= Beginning of Section =

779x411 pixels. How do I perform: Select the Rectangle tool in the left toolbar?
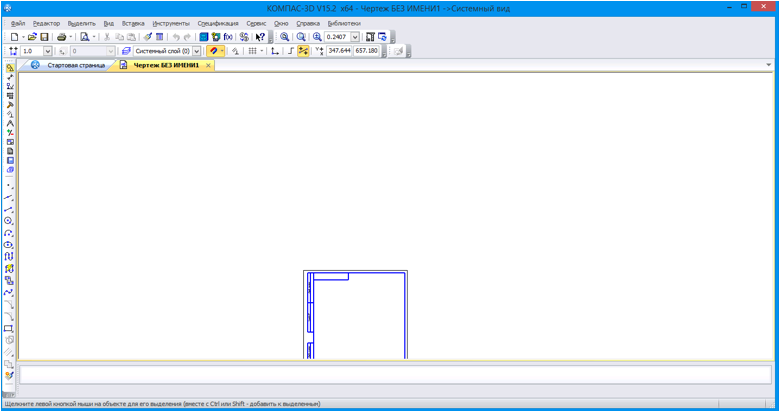[x=9, y=328]
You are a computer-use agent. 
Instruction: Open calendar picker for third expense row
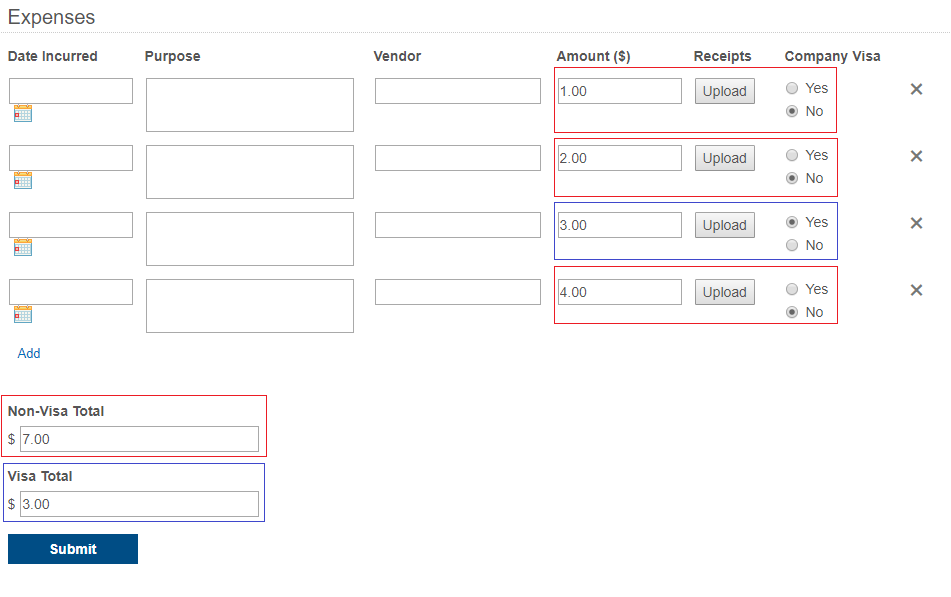click(x=23, y=248)
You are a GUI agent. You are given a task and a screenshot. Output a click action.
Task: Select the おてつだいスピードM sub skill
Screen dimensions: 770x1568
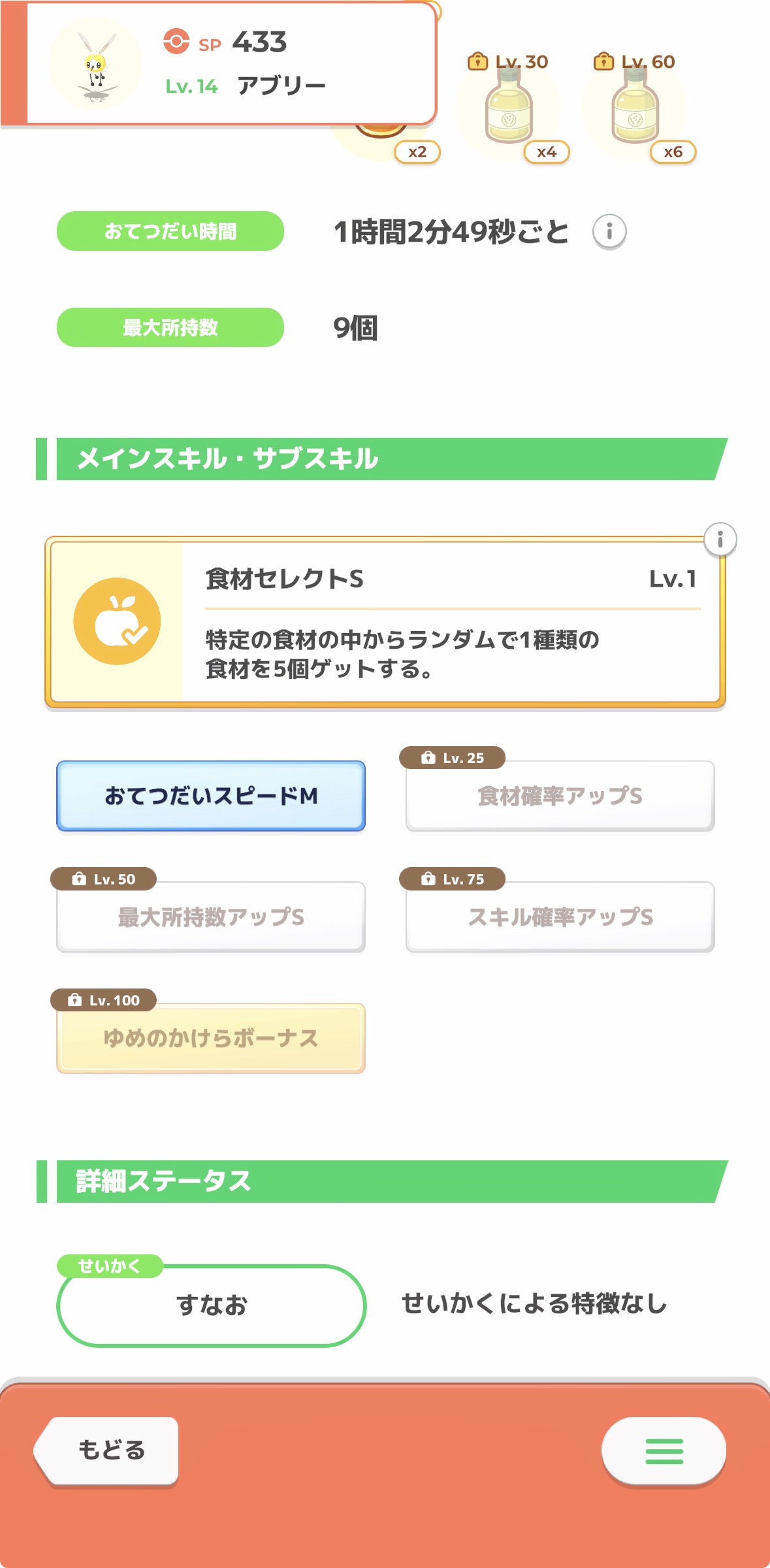point(211,796)
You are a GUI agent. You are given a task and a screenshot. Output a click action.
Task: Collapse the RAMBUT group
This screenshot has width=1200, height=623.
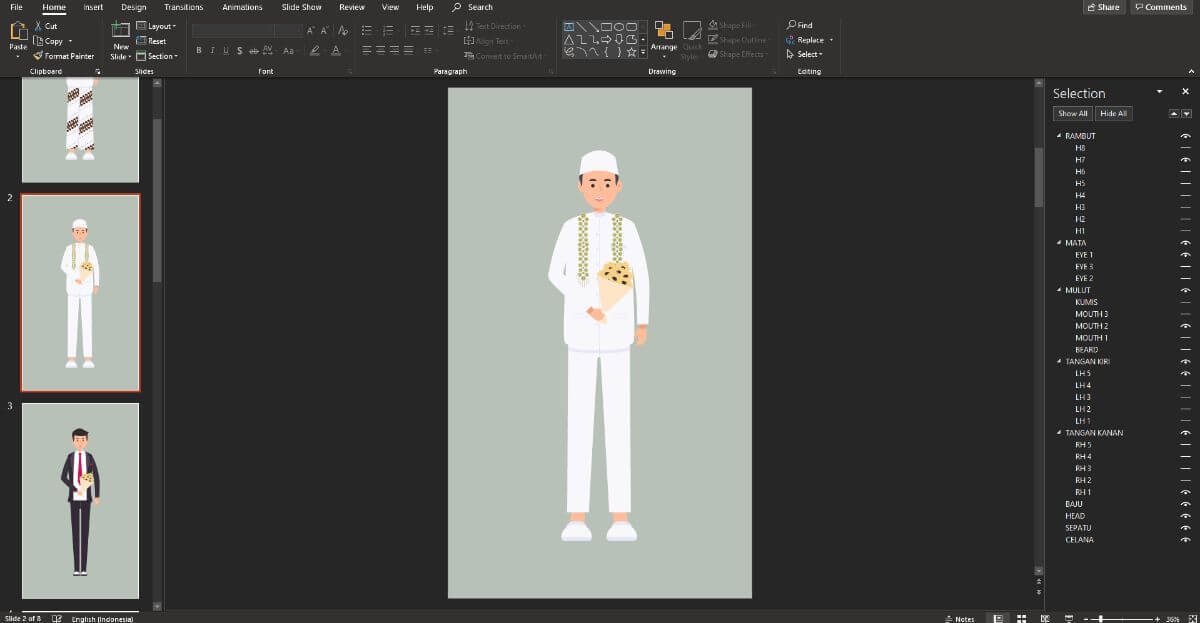1059,136
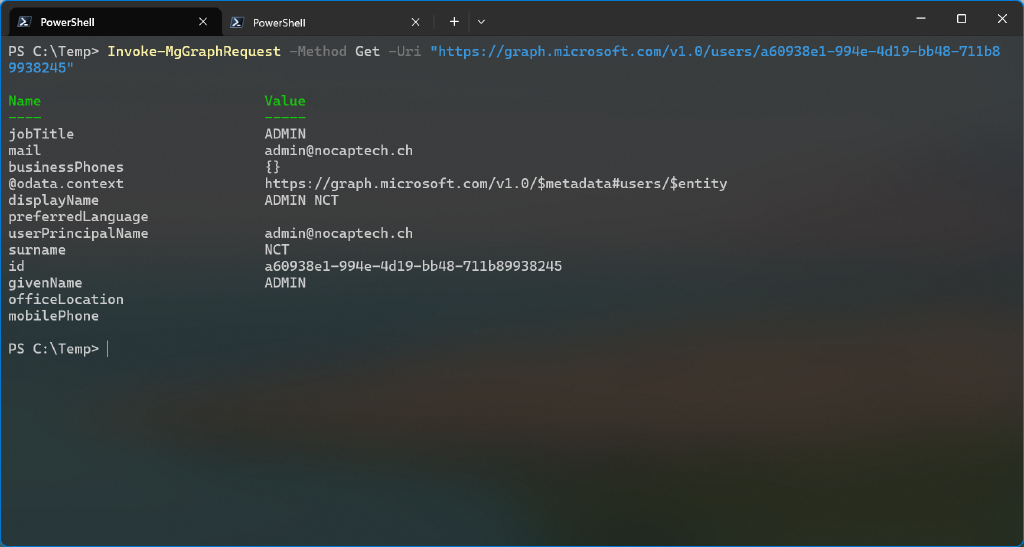Switch to the second PowerShell tab
This screenshot has height=547, width=1024.
coord(280,22)
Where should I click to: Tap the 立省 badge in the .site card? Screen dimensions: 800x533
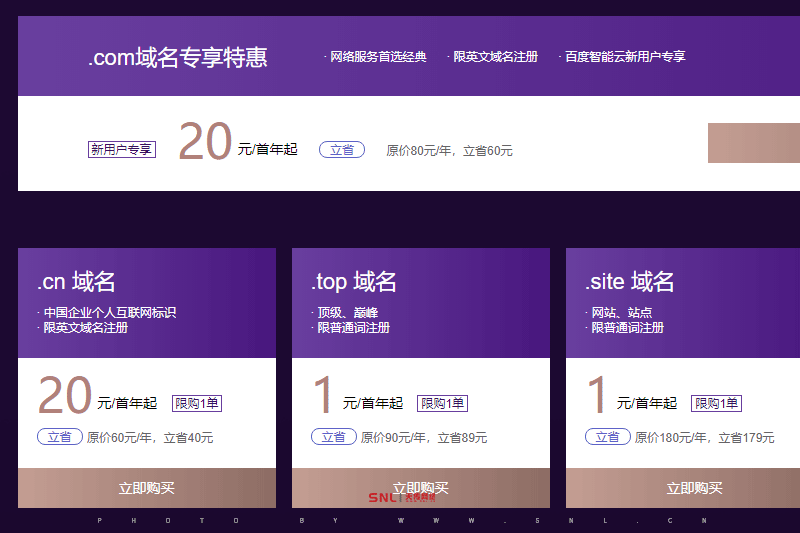click(608, 437)
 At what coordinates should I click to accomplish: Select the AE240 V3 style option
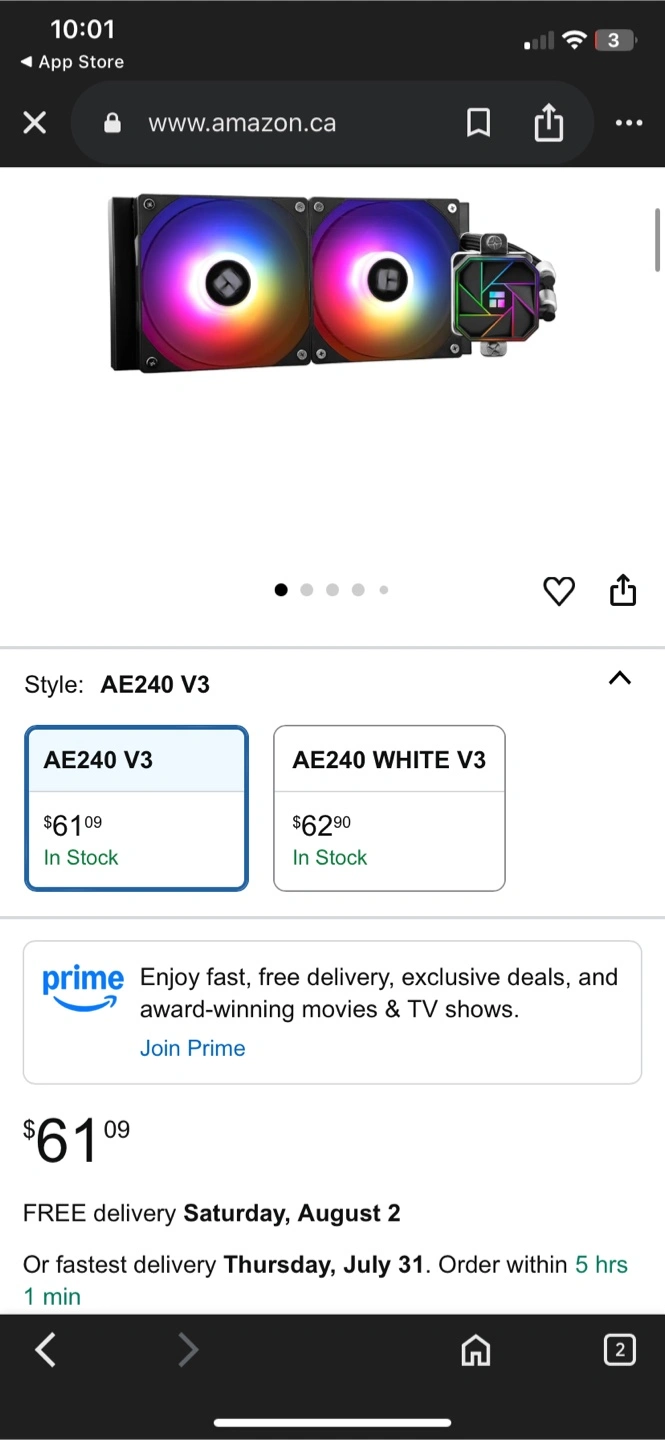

= End of Section =

What you are asked to do
Repeat the records word for word, skipping pictures.

Result of this task
779x411 pixels. How do I perform: Select the Rectangle tool in the left toolbar?
[x=9, y=328]
You are a computer-use agent. 
Instruction: Open calendar picker for third expense row
click(x=23, y=248)
You are a GUI agent. You are given a task and a screenshot. Output a click action.
Task: Select the おてつだいスピードM sub skill
Screen dimensions: 770x1568
point(211,796)
You are a GUI agent. You are given a task and a screenshot. Output a click action.
Task: Collapse the RAMBUT group
This screenshot has width=1200, height=623.
1059,136
Switch to the second PowerShell tab
This screenshot has height=547, width=1024.
coord(280,22)
Where should I click to: Tap the 立省 badge in the .site card? Screen dimensions: 800x533
click(608, 437)
 At what coordinates should I click to accomplish: Select the AE240 V3 style option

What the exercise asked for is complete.